En Espagne, la colère monte contre le surtourisme
« Les Canaries n’en peuvent plus » : sous ce slogan, un appel à manifester samedi a été lancé dans les îles de cet archipel situé au large des côtes du nord-ouest de l’Afrique, apprécié pour ses paysages volcaniques et son ensoleillement constant.
Objectif : obtenir l’arrêt de la construction de deux complexes hôteliers à Tenerife, la principale île de l’archipel, et une meilleure prise en compte des habitants et de l’environnement face à la croissance jugée incontrôlée du tourisme.
« Nos îles sont un trésor qu’il faut défendre », assure « Canarias se agota » (« Les Canaries s’épuisent »), le collectif à l’origine de ce mouvement, dont certains membres ont entamé la semaine dernière une grève de la faim pour mettre fin à leurs activités. pression sur les autorités.

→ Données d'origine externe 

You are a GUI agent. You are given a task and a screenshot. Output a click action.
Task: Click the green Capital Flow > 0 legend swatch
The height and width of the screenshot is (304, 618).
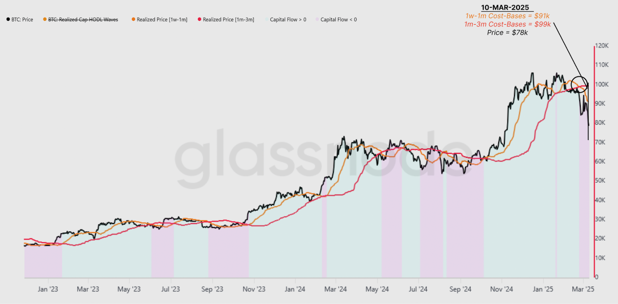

L’année dernière, les Canaries ont accueilli 16 millions de visiteurs, soit sept fois plus que leurs 2,2 millions d’habitants. Un chiffre extrêmement élevé compte tenu des « ressources » locales, a déploré le porte-parole du collectif, Victor Martin, dénonçant une « évolution suicide ».
» Rentrer chez soi «
Cette colère n’est pas isolée, plusieurs mouvements « anti-touristes », largement relayés sur les réseaux sociaux, ayant émergé ces dernières semaines ailleurs en Espagne.
À Malaga, haut lieu du tourisme « sol y playa » (soleil et plage) en Andalousie (sud), des autocollants aux slogans importuns ont fleuri sur les murs et les portes des hébergements touristiques (« Avant ici, c’était ma maison », « c’était ça pue les touristes », « rentrez chez vous »…).
Même chose à Barcelone ou aux Baléares, où des militants ont installé de faux panneaux à l’entrée de certaines plages signalant, en anglais, des risques de « chutes de pierres » ou de « piqûres de méduses dangereuses », afin de faire fuir les gens. visiteurs potentiels.
Il y a des destinations touristiques qui sont à la limite de leur capacité
Parmi les doléances avancées par les habitants figurent la pression immobilière, la multiplication des locations touristiques ayant contraint de nombreux habitants à fuir les centres-villes, ainsi que la pollution sonore et environnementale.
En Catalogne, confrontée depuis trois ans à une sécheresse historique, la pression exercée sur les réserves d’eau par les hôtels de la Costa Brava suscite l’irritation, alors que les autorités ont placé la quasi-totalité de la région en état d’urgence. urgence, début février.
« Il y a des destinations touristiques qui sont à la limite de leur capacité », a récemment reconnu José Luis Zoreda, vice-président de l’organisation patronale Exceltur. « C’est un problème qui apparaît occasionnellement en haute saison et dans certaines régions du pays, mais qui s’aggrave. »
Le tourisme représente 12,8% du PIB
Déjà dans les années 2010, les habitants se mobilisaient contre le surtourisme, principalement à Barcelone. Mais après la pause due au covid-19, l’exaspération semble avoir augmenté d’un cran, puisque l’Espagne a accueilli l’année dernière un record de 85,1 millions de visiteurs étrangers.
Soucieuses d’éviter tout embouteillage, plusieurs villes ont pris les devants, comme Saint-Sébastien, au Pays basque (nord), qui a décidé, fin mars, de limiter les groupes touristiques à 25 personnes dans son hypercentre, après avoir interdit les déplacements. utilisation de haut-parleurs lors des visites guidées.
Fin mars, Séville (sud) a annoncé qu’elle pourrait rendre payant l’accès à sa célèbre place d’Espagne pour les non-résidents. Barcelone a décidé, de son côté, de supprimer de Google Maps une ligne de bus très prisée des touristes afin de la restituer aux résidents.
Mais pour les autorités, ces décisions ne sont pas faciles à prendre. En Espagne, le tourisme représente 12,8% du PIB et 12,6% des emplois : d’innombrables familles dépendent donc de ce secteur et seraient mécontentes que le pays se détourne de sa tradition d’accueil.
L’activité touristique en Espagne devrait battre cette année son précédent record de 2023, a estimé mardi l’organisation patronale Exceltur. Le PIB du tourisme devrait « pour la première fois dépasser les 200 milliards d’euros » en 2024, a expliqué José Luis Zoreda, vice-président d’Exceltur, lors d’une conférence de presse à Madrid.
Les conséquences du surtourisme sur l’immobilier impliquent « d’agir pour limiter le nombre d’appartements touristiques » mais le gouvernement est également « conscient de l’importance du secteur touristique », a assuré dimanche la ministre du Logement, Isabel Rodríguez, défendant une approche équilibrée. dans une interview au quotidien El País.